In 2008 Business Week reported that Kimberly-Clark had run a charm school for its pared-down IT workforce. The consumer packaged goods giant had recently outsourced almost 80 percent of its technology staff, and there were high expectations for the survivors. Improving communications with the business constituency was a priority. Hence the techie finishing school.
There’s a great Dilbert cartoon in which Dilbert asks a user for his business requirements. The user suggest that instead Dilbert just build the system, “and then I’ll tell your boss that it doesn’t meet my needs.” Welcome to a new era of shared accountability where the business is—or at least, should be—as much on the hook for IT project success as IT is.
As we’ve formalized business requirements gathering processes and even adopted new tools to help us automate them, business users can no longer simply finger-wag at IT. They’ve got skin in the game, too.
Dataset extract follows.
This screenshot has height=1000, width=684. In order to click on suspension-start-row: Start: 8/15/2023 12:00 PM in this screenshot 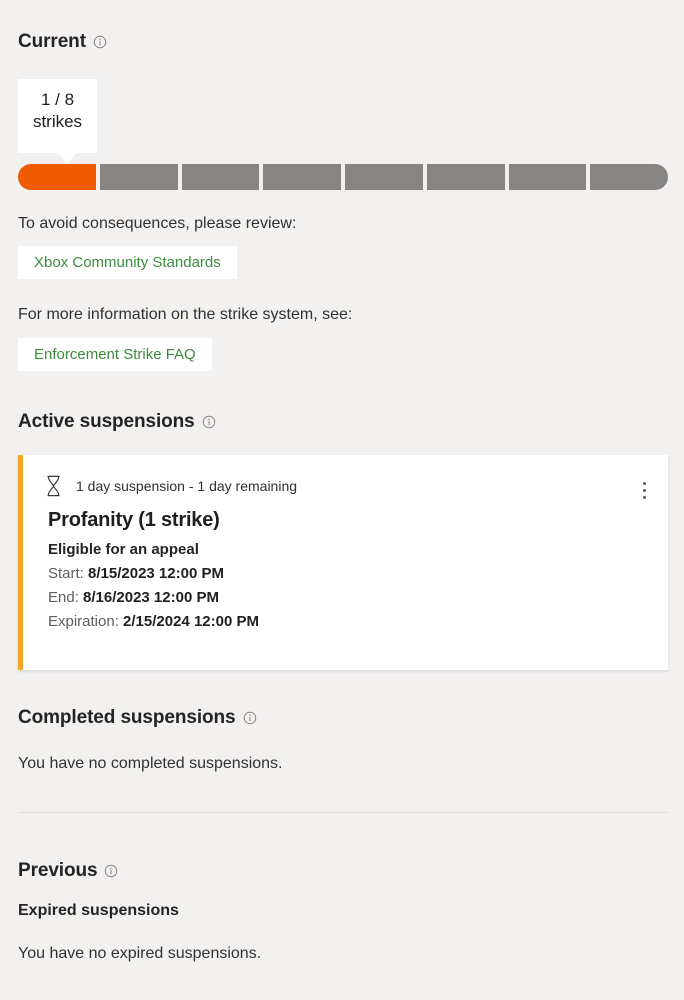, I will do `click(346, 570)`.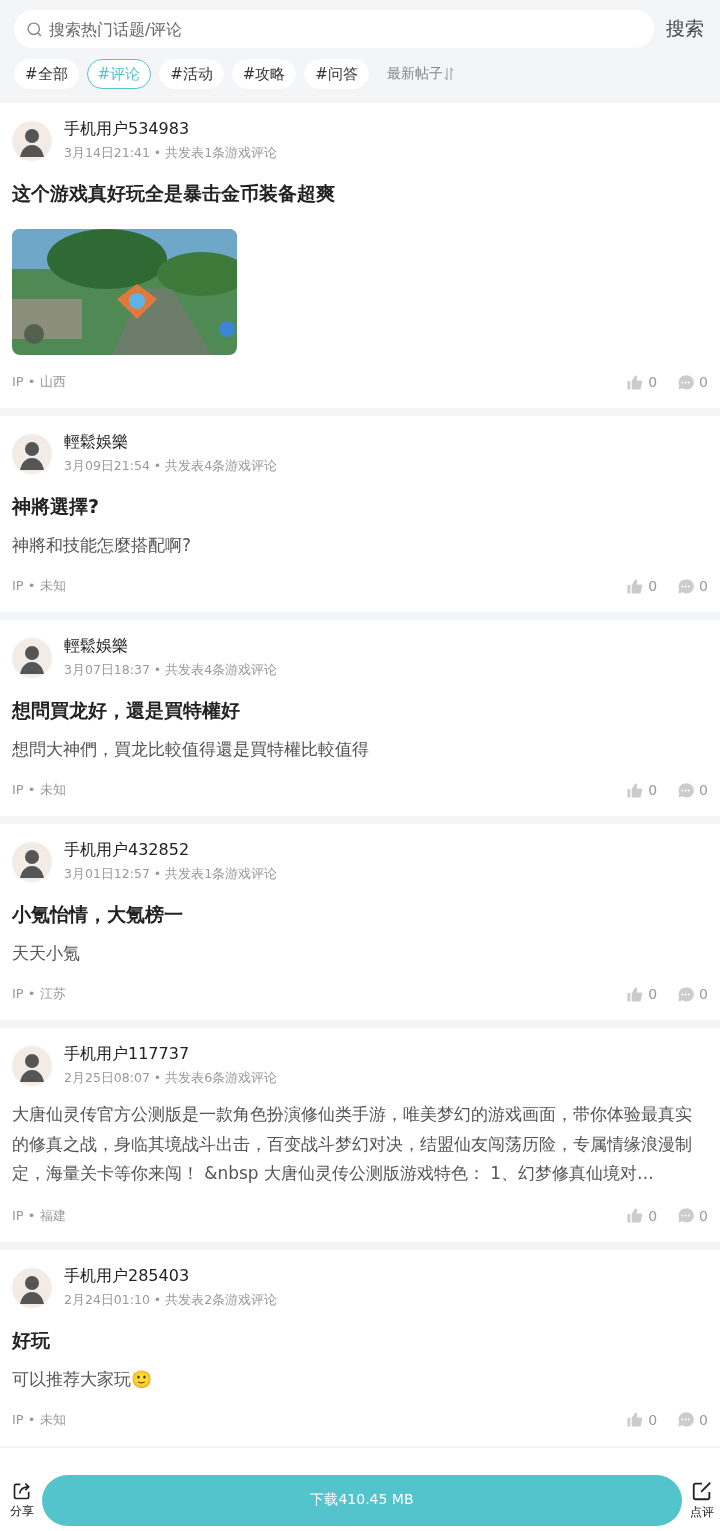 The image size is (720, 1531). Describe the element at coordinates (171, 874) in the screenshot. I see `post-meta: 3月01日12:57 • 共发表1条游戏评论` at that location.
As much as they’d prefer to call someone to run some numbers, or rattle of a wish list in a status meeting, business stakeholders need formal rules of engagement just as much as their IT brethren. Likewise, IT managers can’t simply rely on the overblown promises of iterative prototyping to draw users in, or depend on their trusty enterprise app vendor to prescribe a solution in a vacuum. Mutual accountability is the new black.
The diagram below illustrates an example of a sustained hand-off cycle between IT and the business at one of our clients:
In essence, this was the unified gameplan that had been missing. In this new world, the business can’t enlist IT until they’ve done their own homework. This means thoroughly defining the initiative—here, ensuring that it’s aligned to strategy and a complete business case is developed—before engaging IT and entering the development pipeline. Note that each of the numbered steps represents its own process or set of processes. (IT people will enjoy the divine justice that there are more steps on the business side.)
Business stakeholders need to not only adopt their own processes for defining and justifying initiatives, but they have to articulate their expectations clearly and stay actively involved in delivery. The days of the IT-business mind-meld when technology staff relied on gut-feel, personal relationships, and so much storytelling to arrive at the right technology solution are over. So are the days of what blogger Xavier Noemann calls the “Kramden-esque hamana hamana” of user-speak. The fact is business users have to step up, articulate their desired outcomes, and work with IT. And maybe they can start being nicer to each other, charm school be damned!